◆ EXERCISE REQUIREMENTS
Output the full listing word for word.
═════ STUDY MATERIAL ═════
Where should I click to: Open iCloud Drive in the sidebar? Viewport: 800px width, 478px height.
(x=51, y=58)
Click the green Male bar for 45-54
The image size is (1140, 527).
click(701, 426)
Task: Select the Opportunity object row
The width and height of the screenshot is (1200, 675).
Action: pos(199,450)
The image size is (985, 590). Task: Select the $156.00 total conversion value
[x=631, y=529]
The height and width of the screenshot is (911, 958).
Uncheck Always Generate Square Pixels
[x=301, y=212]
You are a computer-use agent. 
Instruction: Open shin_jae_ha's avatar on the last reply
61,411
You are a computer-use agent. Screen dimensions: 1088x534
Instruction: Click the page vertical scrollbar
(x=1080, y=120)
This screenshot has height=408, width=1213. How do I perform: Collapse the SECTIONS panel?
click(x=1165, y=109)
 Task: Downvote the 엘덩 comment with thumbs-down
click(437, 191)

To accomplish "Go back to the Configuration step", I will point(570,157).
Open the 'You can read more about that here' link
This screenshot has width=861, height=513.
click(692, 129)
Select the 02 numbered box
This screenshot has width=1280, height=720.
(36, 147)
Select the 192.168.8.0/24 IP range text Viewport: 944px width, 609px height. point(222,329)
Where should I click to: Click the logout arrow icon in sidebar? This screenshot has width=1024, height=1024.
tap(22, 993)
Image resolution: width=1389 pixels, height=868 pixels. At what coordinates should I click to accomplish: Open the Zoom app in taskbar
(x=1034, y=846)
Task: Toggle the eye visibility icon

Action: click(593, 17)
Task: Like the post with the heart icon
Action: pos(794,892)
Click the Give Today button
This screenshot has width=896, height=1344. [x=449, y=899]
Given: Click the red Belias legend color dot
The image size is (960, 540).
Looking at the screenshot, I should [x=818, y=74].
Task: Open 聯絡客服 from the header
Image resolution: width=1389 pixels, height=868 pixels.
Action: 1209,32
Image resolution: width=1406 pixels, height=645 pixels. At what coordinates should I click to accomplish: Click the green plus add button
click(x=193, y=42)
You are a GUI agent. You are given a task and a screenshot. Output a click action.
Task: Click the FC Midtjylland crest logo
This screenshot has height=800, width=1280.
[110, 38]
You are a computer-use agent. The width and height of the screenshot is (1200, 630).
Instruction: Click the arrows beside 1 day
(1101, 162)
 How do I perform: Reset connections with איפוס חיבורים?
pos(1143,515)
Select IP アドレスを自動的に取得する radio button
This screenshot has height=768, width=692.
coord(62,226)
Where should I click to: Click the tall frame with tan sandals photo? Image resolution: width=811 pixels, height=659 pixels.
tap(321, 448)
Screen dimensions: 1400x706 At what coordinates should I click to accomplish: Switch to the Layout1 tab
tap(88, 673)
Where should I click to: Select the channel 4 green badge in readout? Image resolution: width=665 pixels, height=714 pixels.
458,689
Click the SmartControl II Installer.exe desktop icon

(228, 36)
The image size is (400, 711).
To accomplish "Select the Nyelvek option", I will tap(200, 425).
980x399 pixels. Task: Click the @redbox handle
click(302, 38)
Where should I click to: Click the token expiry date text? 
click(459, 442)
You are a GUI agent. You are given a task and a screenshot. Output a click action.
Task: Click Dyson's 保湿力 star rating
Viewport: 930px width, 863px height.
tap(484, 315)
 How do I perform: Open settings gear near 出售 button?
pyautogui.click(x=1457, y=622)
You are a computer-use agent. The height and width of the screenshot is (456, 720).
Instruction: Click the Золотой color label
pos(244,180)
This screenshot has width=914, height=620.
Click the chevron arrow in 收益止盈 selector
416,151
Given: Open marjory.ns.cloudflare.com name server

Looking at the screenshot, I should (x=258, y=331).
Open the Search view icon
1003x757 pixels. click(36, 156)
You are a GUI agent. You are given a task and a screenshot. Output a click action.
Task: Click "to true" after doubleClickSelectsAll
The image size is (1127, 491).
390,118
═════
◆ TASK SOLUTION
Where should I click to: Open iCloud Drive in the sidebar? Viewport: 800px width, 478px height.
(x=51, y=58)
Click the green Male bar for 45-54
The image size is (1140, 527).
click(701, 426)
Task: Select the Opportunity object row
The width and height of the screenshot is (1200, 675).
Action: pos(199,450)
The image size is (985, 590). Task: Select the $156.00 total conversion value
[x=631, y=529]
The height and width of the screenshot is (911, 958).
Uncheck Always Generate Square Pixels
[x=301, y=212]
You are a computer-use agent. 
Instruction: Open shin_jae_ha's avatar on the last reply
61,411
You are a computer-use agent. Screen dimensions: 1088x534
Instruction: Click the page vertical scrollbar
(x=1080, y=120)
This screenshot has height=408, width=1213. How do I perform: Collapse the SECTIONS panel?
click(x=1165, y=109)
 Task: Downvote the 엘덩 comment with thumbs-down
click(437, 191)

To accomplish "Go back to the Configuration step", I will point(570,157).
Open the 'You can read more about that here' link
This screenshot has width=861, height=513.
click(692, 129)
Select the 02 numbered box
This screenshot has width=1280, height=720.
(36, 147)
Select the 192.168.8.0/24 IP range text Viewport: 944px width, 609px height. point(222,329)
Where should I click to: Click the logout arrow icon in sidebar? This screenshot has width=1024, height=1024.
tap(22, 993)
Image resolution: width=1389 pixels, height=868 pixels. At what coordinates should I click to accomplish: Open the Zoom app in taskbar
(x=1034, y=846)
Task: Toggle the eye visibility icon

Action: click(593, 17)
Task: Like the post with the heart icon
Action: pos(794,892)
Click the Give Today button
This screenshot has width=896, height=1344. [x=449, y=899]
Given: Click the red Belias legend color dot
The image size is (960, 540).
Looking at the screenshot, I should [x=818, y=74].
Task: Open 聯絡客服 from the header
Image resolution: width=1389 pixels, height=868 pixels.
Action: 1209,32
Image resolution: width=1406 pixels, height=645 pixels. At what coordinates should I click to accomplish: Click the green plus add button
click(x=193, y=42)
You are a GUI agent. You are given a task and a screenshot. Output a click action.
Task: Click the FC Midtjylland crest logo
This screenshot has height=800, width=1280.
[110, 38]
You are a computer-use agent. The width and height of the screenshot is (1200, 630).
Instruction: Click the arrows beside 1 day
(1101, 162)
 How do I perform: Reset connections with איפוס חיבורים?
pos(1143,515)
Select IP アドレスを自動的に取得する radio button
This screenshot has height=768, width=692.
coord(62,226)
Where should I click to: Click the tall frame with tan sandals photo? Image resolution: width=811 pixels, height=659 pixels.
tap(321, 448)
Screen dimensions: 1400x706 At what coordinates should I click to accomplish: Switch to the Layout1 tab
tap(88, 673)
Where should I click to: Select the channel 4 green badge in readout? Image resolution: width=665 pixels, height=714 pixels.
458,689
Click the SmartControl II Installer.exe desktop icon

(228, 36)
The image size is (400, 711).
To accomplish "Select the Nyelvek option", I will tap(200, 425).
980x399 pixels. Task: Click the @redbox handle
click(302, 38)
Where should I click to: Click the token expiry date text? 
click(459, 442)
You are a GUI agent. You are given a task and a screenshot. Output a click action.
Task: Click Dyson's 保湿力 star rating
Viewport: 930px width, 863px height.
tap(484, 315)
 How do I perform: Open settings gear near 出售 button?
pyautogui.click(x=1457, y=622)
You are a computer-use agent. The height and width of the screenshot is (456, 720).
Instruction: Click the Золотой color label
pos(244,180)
This screenshot has width=914, height=620.
Click the chevron arrow in 收益止盈 selector
416,151
Given: Open marjory.ns.cloudflare.com name server

Looking at the screenshot, I should (x=258, y=331).
Open the Search view icon
1003x757 pixels. click(36, 156)
You are a GUI agent. You are given a task and a screenshot. Output a click action.
Task: Click "to true" after doubleClickSelectsAll
The image size is (1127, 491).
390,118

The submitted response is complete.